I say, heck ya. We need park and ride lots at our neighborhood business districts, that are 3 or 4 stories tall, and go up, not wide, and have roof-top day care / garden spaces and are surrounded by neighborhood amenities, so when ma and pa or me or you come back to our car in the afternoon or evening, we can pick up the kids, get the dry cleaning, stop and pick up some fresh produce on the top of the building at the farmers market, and/or jot over to the library, the post office or the grocery store before we move our car to head home.
Posted Fri, Jan 21, 12:05 p.m. Inappropriate
You raise an interesting aspect, GaryP. When not pontificating on "global issues" legislative bodies sometimes actually take a local action or two based on the widely held convictions and that subjects themselves to what in other spheres is known as learning from first hand experience. We will all learn from the biteback of high bridge tolling and high downtown on-street parking. The combination of the two is a case unto its own--Northgate here we come?

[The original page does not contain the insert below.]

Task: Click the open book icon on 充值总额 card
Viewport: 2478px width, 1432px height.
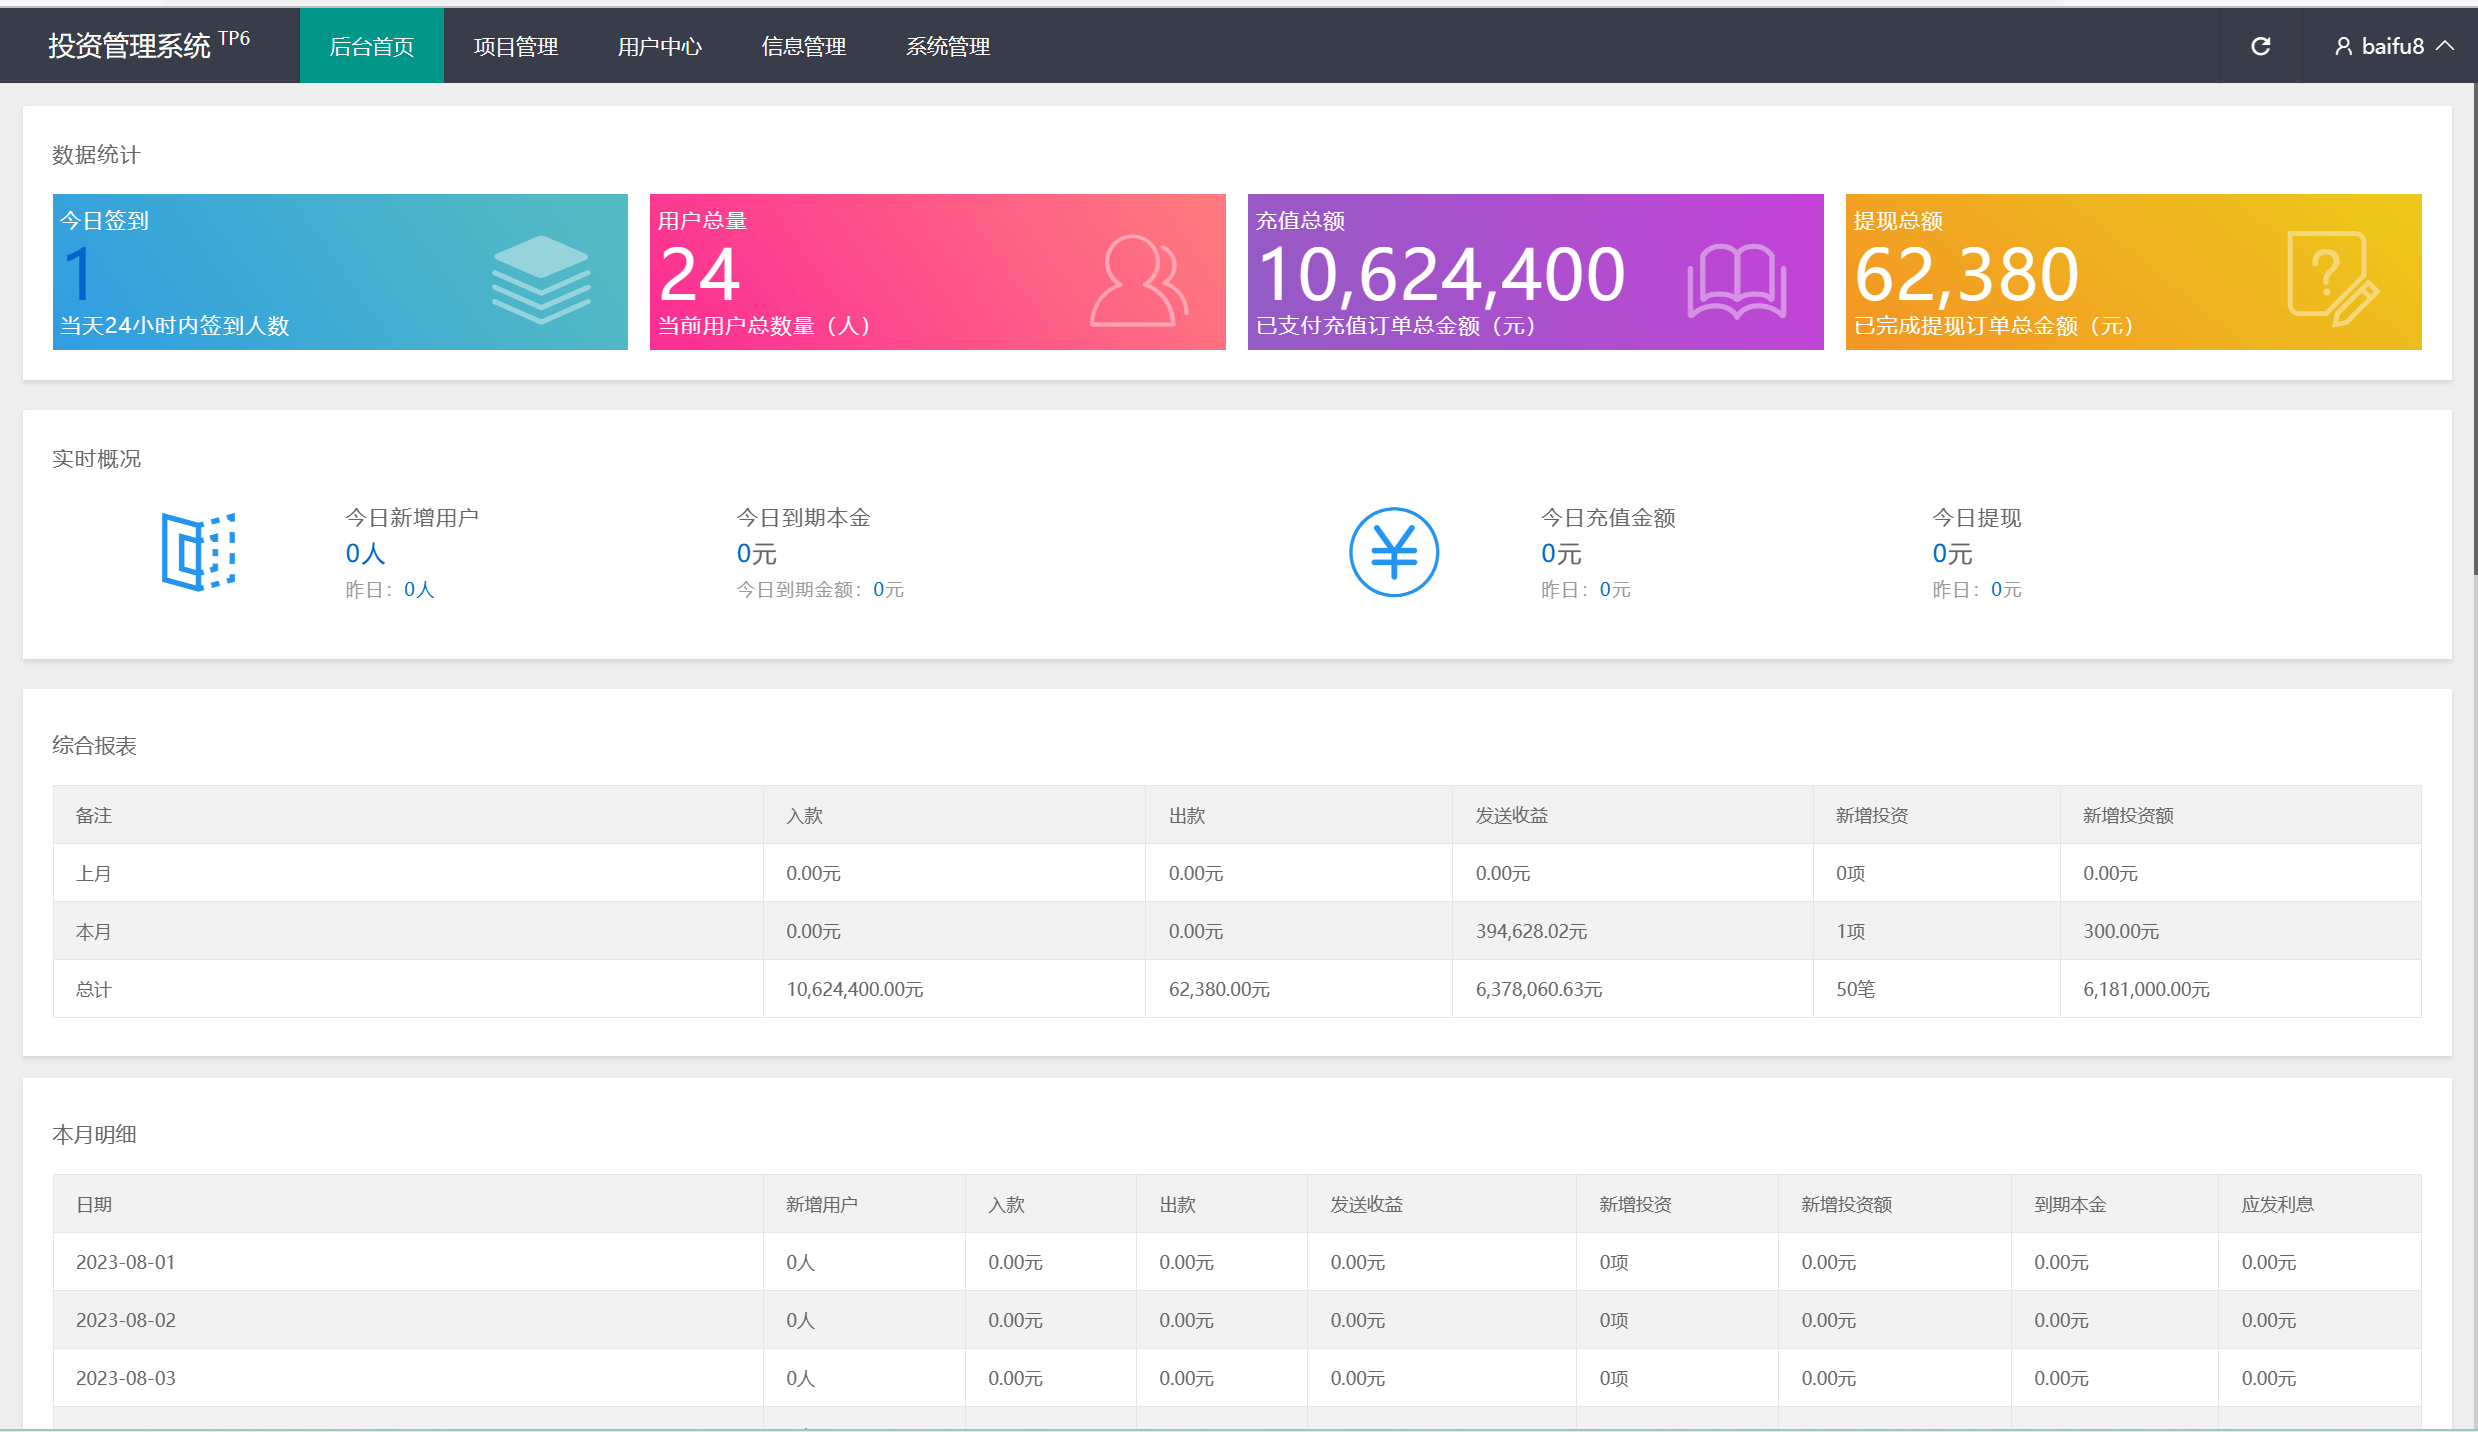Action: click(x=1736, y=281)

Posted Fri, Jan 21, 2:25 p.m. Inappropriate
Freight goes unmentioned, again. Here's a thought, stop kicking small shortlines like Ballard Terminal and the proposed Redmond operation in the teeth. One freightcar carries the same tonnage of 4 semi's and takes them off the road, with a bonus of much less emissions end-to-end.
Posted Sun, Jan 23, 4:45 p.m. Inappropriate
"It may surprise you to know that, on average, people drive more in the Seattle metropolitan area than they do in Los Angeles."
Is this in terms of mileage driven, or mileage per trip?
Was the difference in weather figured into the research? Ie, in November in LA I will walk a quarter mile to my neighborhood shops, but I will not do so in Seattle.
I have always walked more in LA. It's warm, it is flat, it is easy. Seattle is weather and geographically challenged.
I am tired of being told my car is the problem.